I’ve asked the question before as to whether it is okay to enjoy anime when the characters behave questionably and definitely came to the decision that it was just fine (though you would have to accept that some other anime fans probably won’t enjoy watching the context particularly if it deals with triggering content). The Night Beyond the Tricornered Window continues to be an anime presenting what is a pretty unhealthy relationship between two characters and if that were being played off as sweet or normal I’d probably be a little creeped out but instead I’m wondering just how long this will play out before Mikado takes some kind of action.
That doesn’t necessarily mean that things will end happily ever after. All things considered it would probably be best if Mikado just ran a mile from Hiyakawa but I get the distinct impression they are somehow going to attempt to redeem his character. Would love to be proved wrong on that. But in the meanwhile, I’m really loving the build up in this story.
The Night Beyond The Tricornered Window Isn’t Your Standard Ghost of the Week Supernatural Tale
One of the things I’ve really enjoyed so far about The Night Beyond the Tricornered Window is the supernatural aspect of the story. As much as Mikado gets dragged along to look into various supernatural phenomenon with either Hiyakawa or in episode 2 with Keita, it isn’t a formulaic one mystery in each episode with little connecting the plots.

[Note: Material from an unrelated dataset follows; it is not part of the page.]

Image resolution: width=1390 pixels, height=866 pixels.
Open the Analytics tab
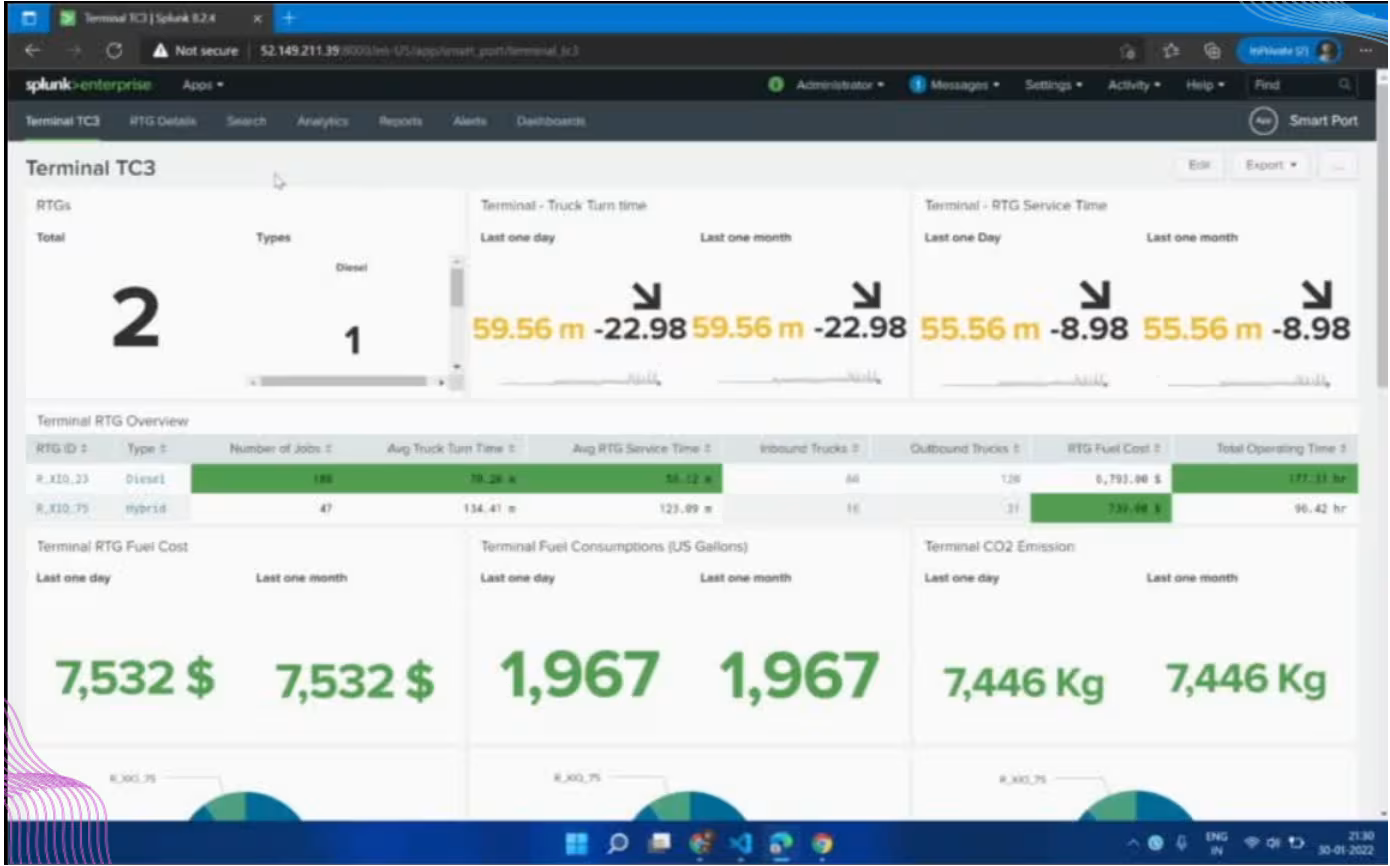[322, 121]
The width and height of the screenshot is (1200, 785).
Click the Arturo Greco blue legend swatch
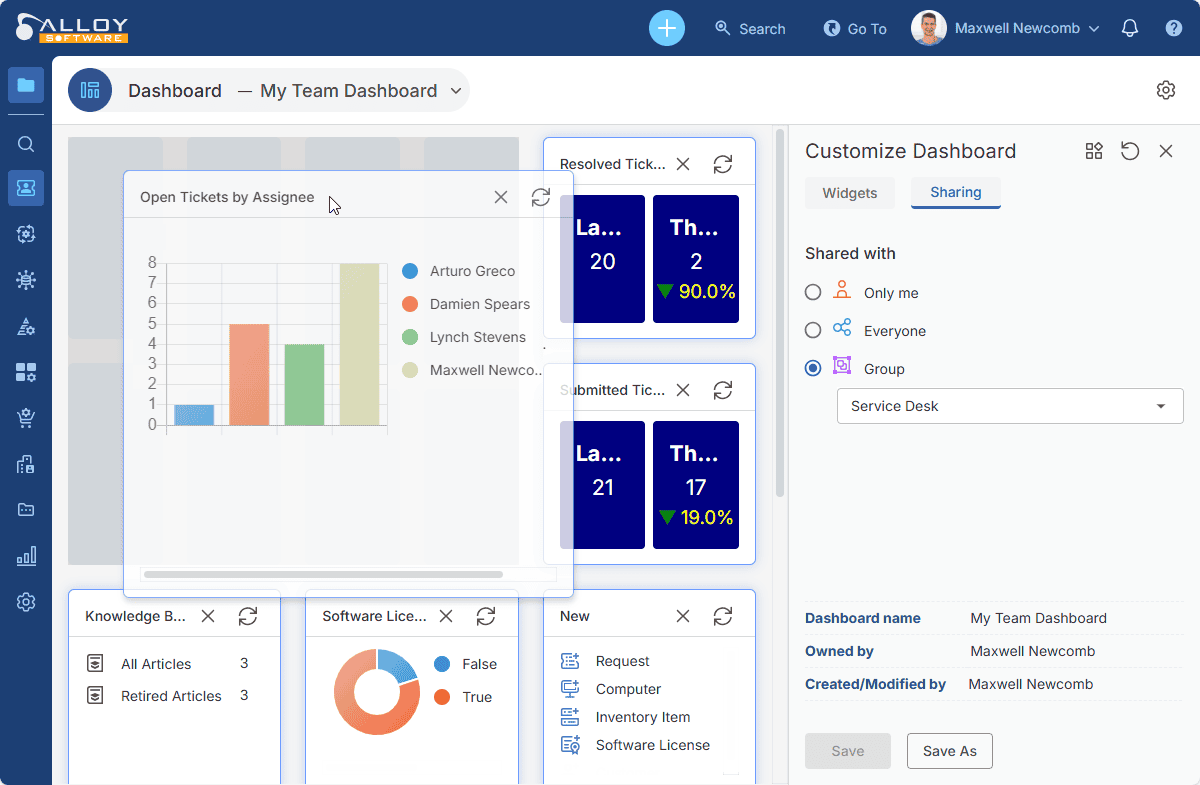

Instead some episodes have various scenarios and situations and episodes like episode 4 present us with a singular mystery, closely connected with our favourite cursing character Erika, and remains unresolved by the end.
This episode of The Night Beyond the Tricornered Window begins with Hiyakawa loaning out Mikado to the cop (detective?) we met back in the first episode, Hanzawa. Hiyakawa ominously declares there’s a technique he’d like to try out and sends them on their way.
And yes, his technique is as shady as you would expect. When Mikado calls him when they’ve arrived at their destination, Hiyakawa pretty much takes over Mikado’s body. Though they do an excellent job of having Mikado take on Hiyakawa’s mannerisms from that point and if it wasn’t so awful to think about the fact that Mikado was once again being body-jacked it would actually be pretty amusing.
The story of Mikado and Hanzawa investigating the shop which is a source of disappearances is overlapped by a parallel story of Erika and her teacher more or less laying a similar spell on another shop and making a ‘savings box’ for later (and nothing good is going to come out of that box).
I was wondering at first if we were seeing flashbacks to Erika cursing the same shop Mikado was at however that doesn’t quite work (unless there are some glaring continuity issues). To start with, the shop Mikado is at has a T-intersection directly in front of it whereas the shop Erika is sitting in front of has a playground across from it. I guess they could still have been the same shop but given they talk about previous places they’ve set up similar curses it kind of makes sense to think that Mikado and Hanzawa are investigating a previously established spell while Erika is setting up a new one.
Rather than deliver a definitive answer about whether or not Hiyakawa can overcome this particular curse or do anything about it, The Night Beyond the Tricornered Window goes a different direction. Hiyakawa actually muses about whether making his own curses to clean them up might be a better way to do business. And for once, Mikado gets actually angry.
This results in a weird moment where Mikado looks inside Hiyakawa and well other than being really purple I can’t tell you much about that. Though, given purple is the preferred colour for villains and evil energy in so many anime lets just assume something is not right there.
I said last week that The night Beyond the Tricornered Window gets better each episode and episode 4 continues that trend. Though, potentially it is because Hiyakawa is working through Mikado for so much of the episode rather than with them and so there’s a little less opportunity for truly cringe worthy dialogue.
Images from: The Night Beyond the Tricornered Window. Dir. D Iwanaga. Zero-G. 2021.